My mom was someone I looked up to because of her strength, determination, and her values. She refused to let hardships bring her down. In fact, she wore them as badges of honor. The more she suffered, the stronger she became. She was the first to step up when there was a problem. She was the first to volunteer when something needed to be done or a group needed a leader. She wasn’t perfect — and she knew it, and she encouraged me to learn from her mistakes. She wasn’t as fashionable or stylish as other mothers, and she didn’t aspire to be. She sought to be beautiful in spirit.

While she was alive, I didn’t always appreciate the things she tried to teach me.

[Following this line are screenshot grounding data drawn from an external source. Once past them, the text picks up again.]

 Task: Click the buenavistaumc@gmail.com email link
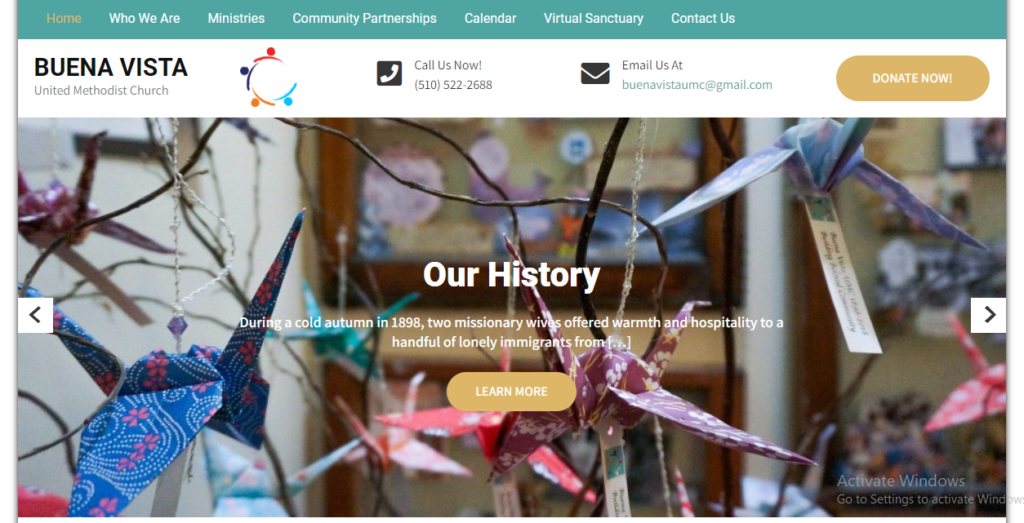click(697, 85)
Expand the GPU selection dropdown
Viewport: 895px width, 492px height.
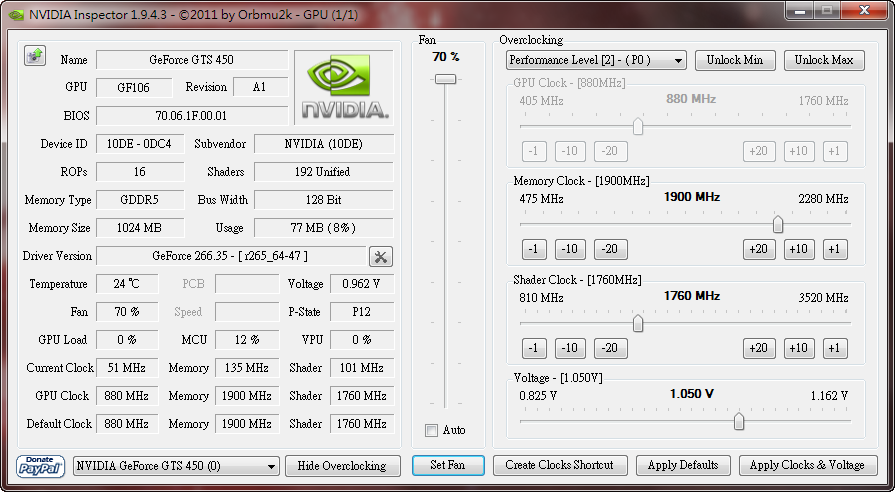click(x=176, y=466)
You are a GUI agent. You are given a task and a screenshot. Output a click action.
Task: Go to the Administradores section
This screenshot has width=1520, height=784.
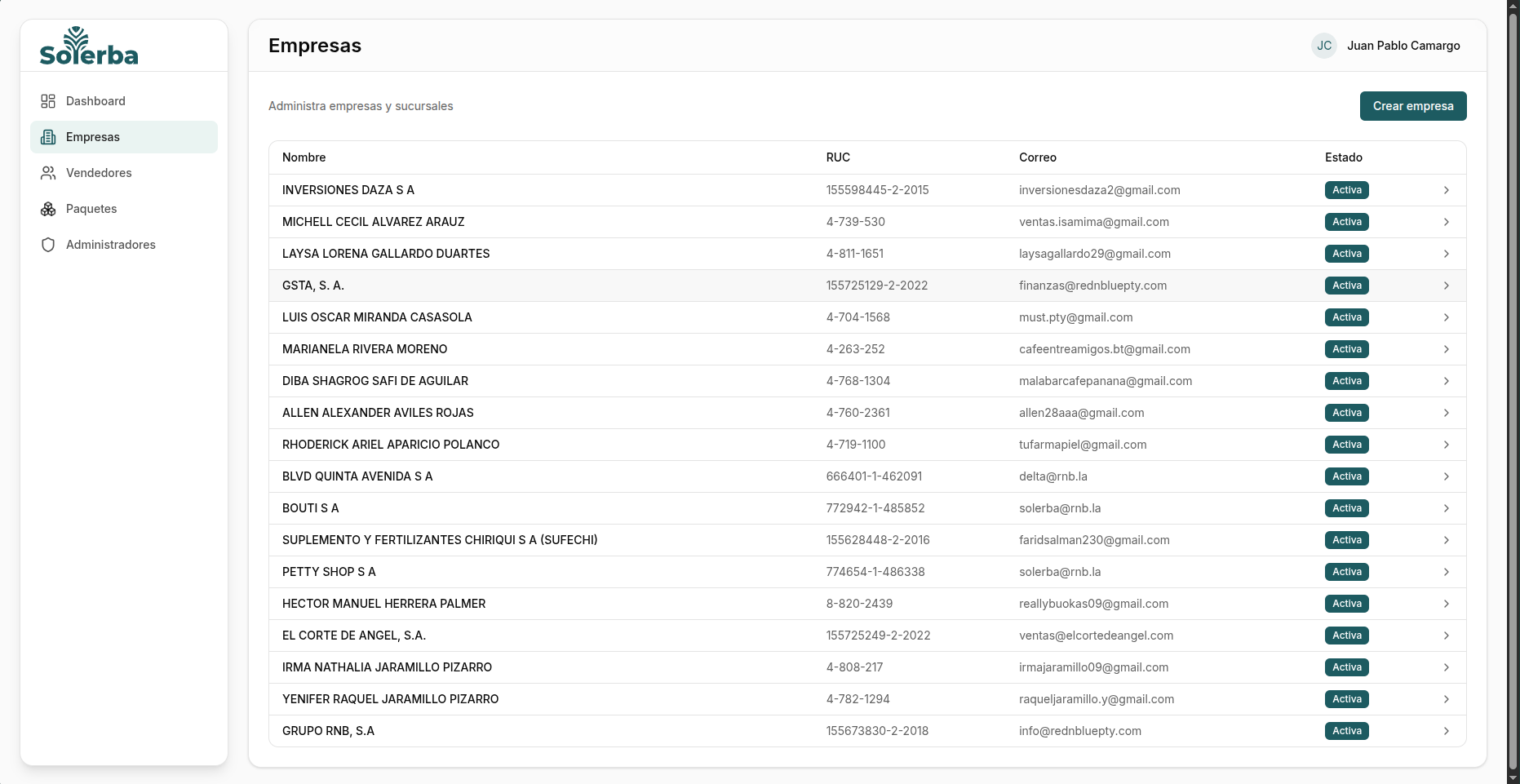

Since she died and since I became a parent myself, I have worked to follow her example. In doing so, she has become immortal.

I’ve seen her immortality in my brother and what he has accomplished in his life. I’ve seen it in the memories others have shared with me about her. I’ve seen it in our children. Some of her traits have been passed along to them.

I’ve seen it in myself. I have felt her presence in the decisions I’ve made, in the way I look at the world, in the memories I cherish, in the sports and teams I enjoy, and in the values I set for myself and encourage our children to follow. I hear her scold me when I was wrong, comfort me when I was sad, and congratulate me when I was successful.

Mom taught me that the real value in life is in what we can do for others. What we create, what lessons we teach, what memories we make, what example we set — these are the only things that last. She taught me to leave behind a good legacy. In doing so, we can become immortal.